We Are Not Our Shame
- mandychueylcsw
- 5 hours ago
- 3 min read

Shame is not “I did something bad.”
Shame is “I am bad.”
And there is a profound difference between the two.
Guilt can guide us. Guilt can realign us with our values. Guilt says, that behavior didn’t feel right to me. Shame, however, burrows deeper. Shame doesn’t sit in the mind; it settles into the body. Into the gut. Into the soul. It becomes a heavy, dark knowing that whispers: You are unworthy. You are too much. Not enough. Broken. Bad.
Shame feels like tar.
Like being feathered in something thick, black, sticky, and impossible to wash off. It clings to every experience, every relationship, every disappointment. It becomes the lens through which we interpret the world. Suddenly, rejection feels deserved. Boundaries feel selfish. Needs feel dangerous. Love feels conditional.
And the tragedy of shame is that it often drives people to make decisions that validate the very belief shame created in the first place.
We stay too long. We abandon ourselves. We over-function. We hide. We perform. We self-betray. We accept crumbs because shame convinced us we do not deserve nourishment.
Shame lives in the dark.
Much like what Brené Brown teaches so beautifully, shame cannot survive being spoken in safe spaces. Shame thrives in secrecy, silence, and isolation. It grows stronger when hidden. It feeds on the belief that if anyone truly saw us, they would leave.
That is why therapy can feel so terrifying at first.
Because eventually, after safety is slowly and carefully built, clients begin pulling out their shame stories piece by piece. Gently. Hesitantly. Almost as if they are holding a slimy chain they are afraid to touch themselves.
And in the therapy room, I imagine holding that chain with white gloves.
Not because it is disgusting. Not because it is dangerous. But because it has been handled so harshly for so long.
We sit with it together.
We unravel it. We look at all its dimensions and facets. We trace where it began. Old childhood narratives. Old programming. Old attachment wounds. Old religious beliefs. Old family systems. Old messages about worthiness, lovability, perfection, emotions, sexuality, achievement, failure, and belonging.
And almost always, underneath shame was something well-meaning at one point.
Shame often began as protection.
A child learns: “If I am perfect, maybe I will be loved.” “If I disappear, maybe I will be safe.” “If I take care of everyone else, maybe I won’t be abandoned.” “If I don’t have needs, maybe I won’t get hurt.”
Shame tries to keep us aligned with survival. With belonging. With attachment.
But eventually, what was once adaptive becomes corrosive.
It sinks people to the bottom of the ocean emotionally. It disconnects them from themselves.

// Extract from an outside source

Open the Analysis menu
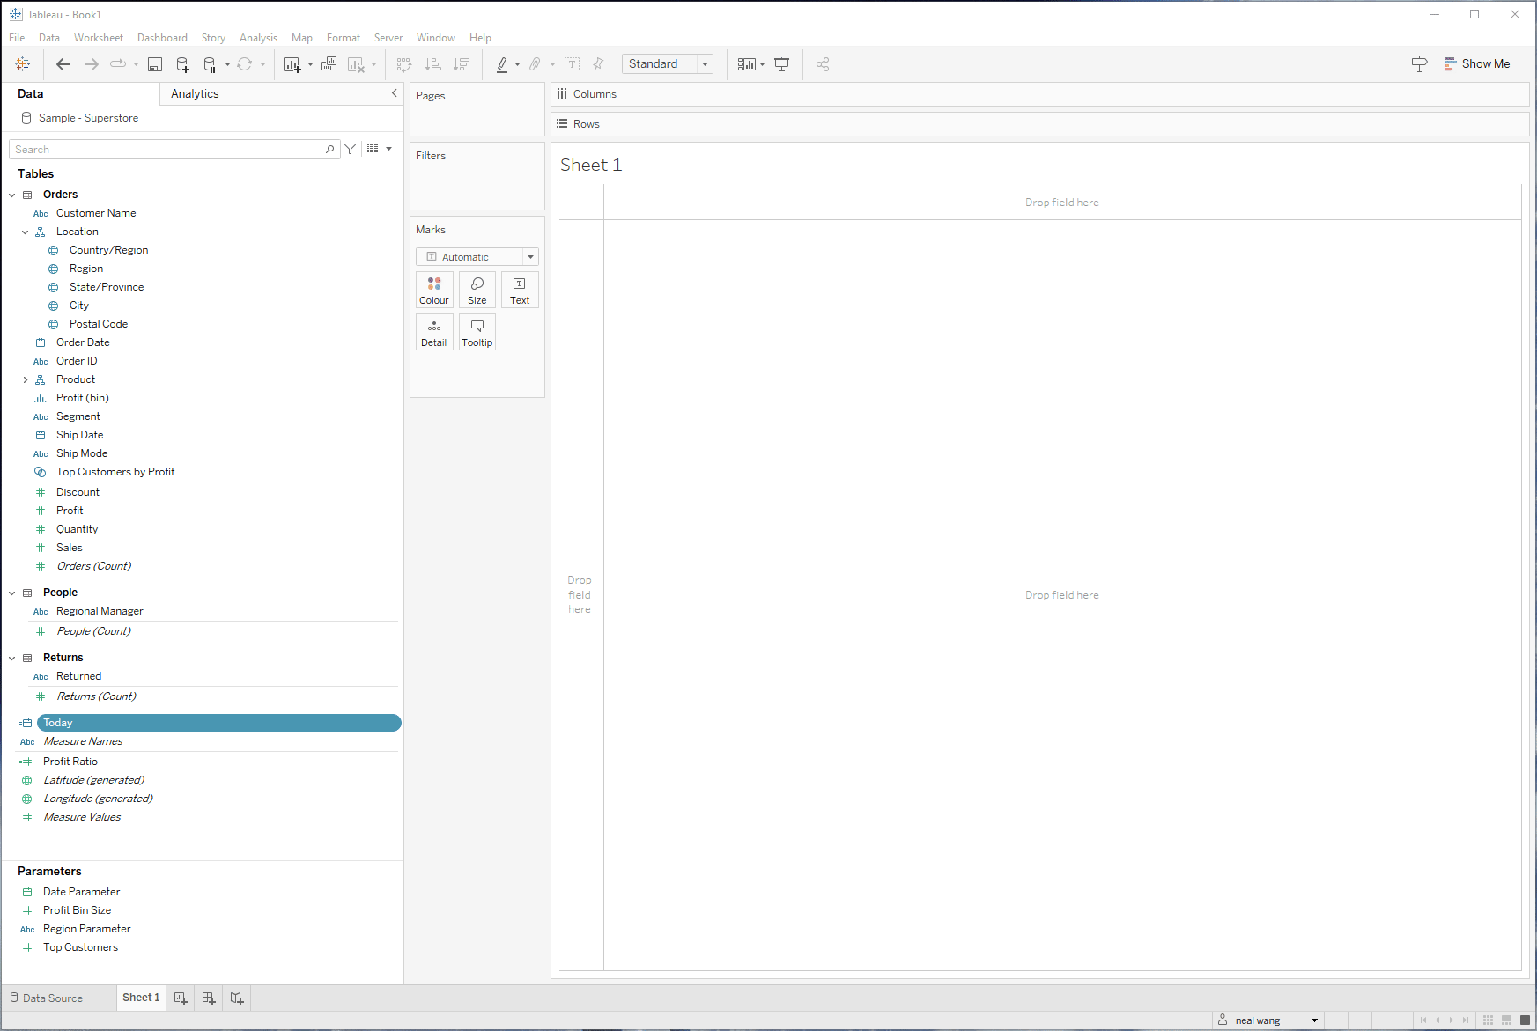Image resolution: width=1537 pixels, height=1031 pixels. [258, 38]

It convinces them they are the problem rather than recognizing that shame itself became the wound.
And this is where therapy becomes deeply impactful.
Healthy therapy does not weaponize shame. It does not expose people harshly. It does not judge. It does not rush vulnerability before safety exists.
Healthy therapy creates a safe container where shame can finally breathe in the light instead of rotting in the dark.
Sometimes we cry over it. Sometimes we sit silently with it. Sometimes we diffuse the intensity around it. Sometimes we even laugh at it together — not to minimize pain, but because shame loses power when it is no longer treated like an unspeakable monster.
Do I have shame? Absolutely.
Do I unpack it with my own therapist? Yes.
Do I follow the breadcrumbs back into early childhood, old narratives, old conditioning, and old beliefs? Again and again.
Because therapists are not exempt from being human.
The goal is not to become “shameless.” The goal is to recognize that shame is not identity. It is not character. It is not the soul.
It is something learned. Something carried. Something survived.
And therefore, something that can be unpacked.
So if you walk into therapy carrying shame, know this:
You will not be judged here.
There is space for the parts of you that feel ugly, scared, needy, reactive, messy, grieving, avoidant, angry, or broken.
Shame is not who you are.
It is something you learned to carry.
And you do not have to hold it alone anymore.
So dear friend, there is no shame in having shame.